Congress did, however, establish a new funding source in 2012 for construction of a new national, interoperable public safety broadband system, thanks to the Middle Class Tax Relief and Job Creation Act of 2012. It created a new private/public authority called FirstNet. It will supervise the creation of a nationwide public safety broadband network (NPSBN) based on a single, national network architecture. Congress provided $135 million for state planning grants and $2 billion for eventual deployment and operation of the network. An additional $5 billion is expected to be available based on Federal Communications Commission sale of current TV spectrum. The FirstNet board held its first meeting last fall. It is now in the process of creating the network architecture. The $135 million in planning grants to states will probably be dispersed this year. But actual construction grants for the laying of fiber may not be forthcoming until at least 2015.
EPA leadership change
There is nothing as major as the PHMSA rule on the horizon at the Environmental Protection Agency. Lisa Jackson, the EPA administrator in Obama’s first term, is gone. Jackson got good marks from environmentalists. But in reality, her tenure was marked by regulatory action in a very narrow range focused on air emissions, and even there, mostly aimed at electric utilities who use coal. Don’t look for precipitous action from her successor in “underground” areas such as Superfund, waste disposal on land or in water or groundwater contamination. The EPA has a study ongoing into potential groundwater contamination from shale gas extraction. But any final recommendations are years away, and there is no telling whether any report will support digging restrictions anyway.

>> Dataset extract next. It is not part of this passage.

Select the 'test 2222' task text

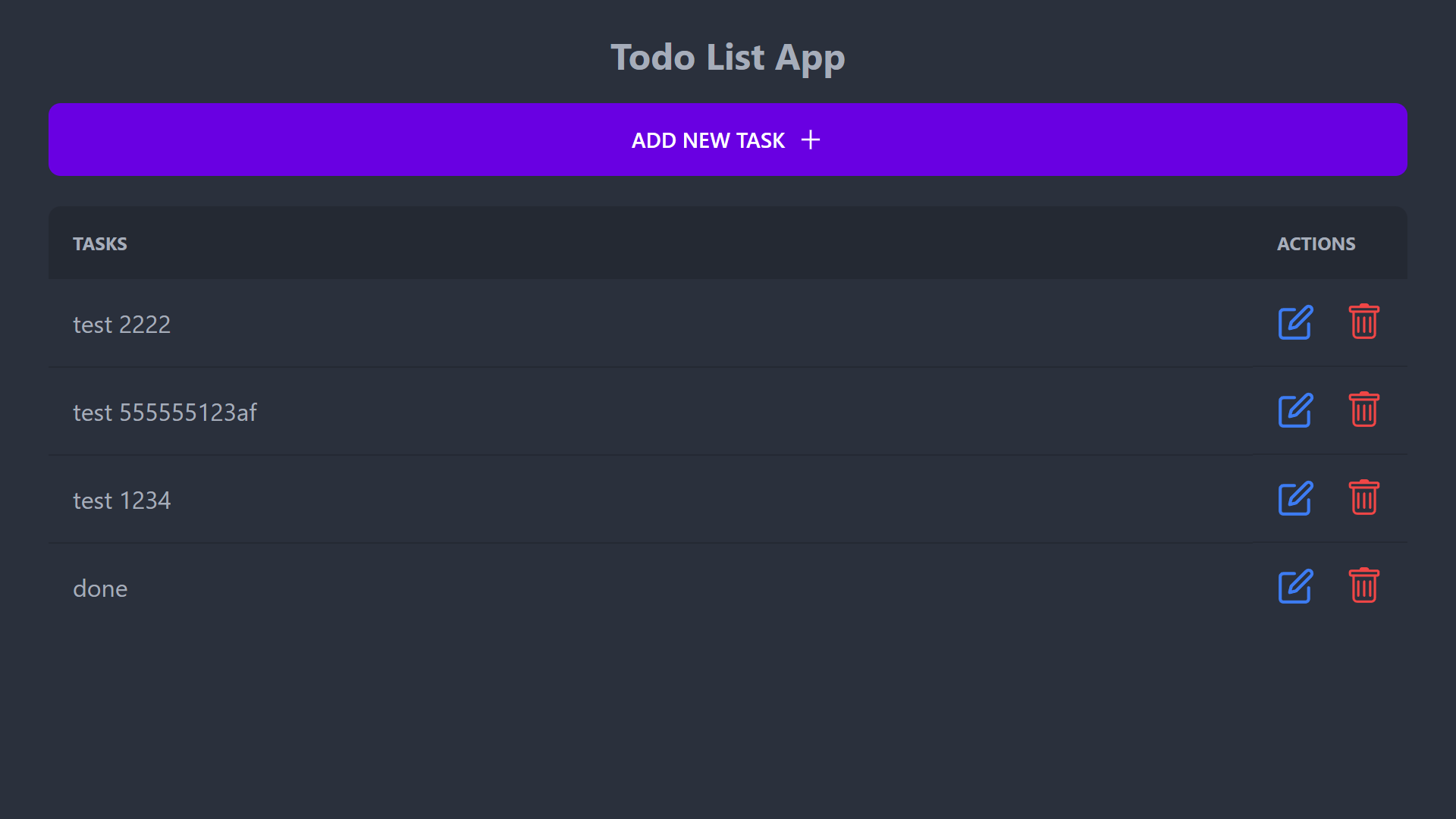(x=121, y=325)
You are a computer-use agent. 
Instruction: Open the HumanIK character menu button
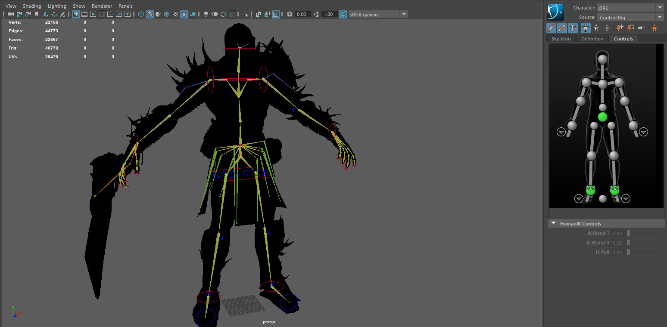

There is one exception to the above analysis, and it is a relatively minor one. The EPA is nearing release of two separate, but related, guidance documents on how state and federal regulatory programs should evaluate underground chemical leaks which, via “vapor intrusion,” foul the indoor air of residential and industrial buildings. There will be two separate guidance documents, apparently. One will focus on leaks from underground storage tanks (UST) containing petroleum. The other concentrates on leaks into soils from such things as pipeline petroleum spills and above-ground storage tanks. The UST guidance doesn’t concern most affected parties because it accounts for the fact that those tanks are generally buried deep below the surface and that any leaks are attenuated by the soil. Not so for above-ground and pipeline leaks.
The American Petroleum Institute doesn’t think pipeline leaks are any more dangerous, in terms of indoor air contamination, than leaks from USTs. The API thinks the EPA should simply produce one guidance document. Bruce Bauman, research program coordinator, soil/groundwater, at the American Petroleum Institute (API), says, “Aerobic biodegradation of petroleum compounds is likely to be significant at many petroleum release sites where the source is something other than a leaking UST, for example, pipelines, above-ground storage tanks, refinery operations. It would be inappropriate to utilize guidance that doesn’t recognize this important attenuation mechanism for these sites.”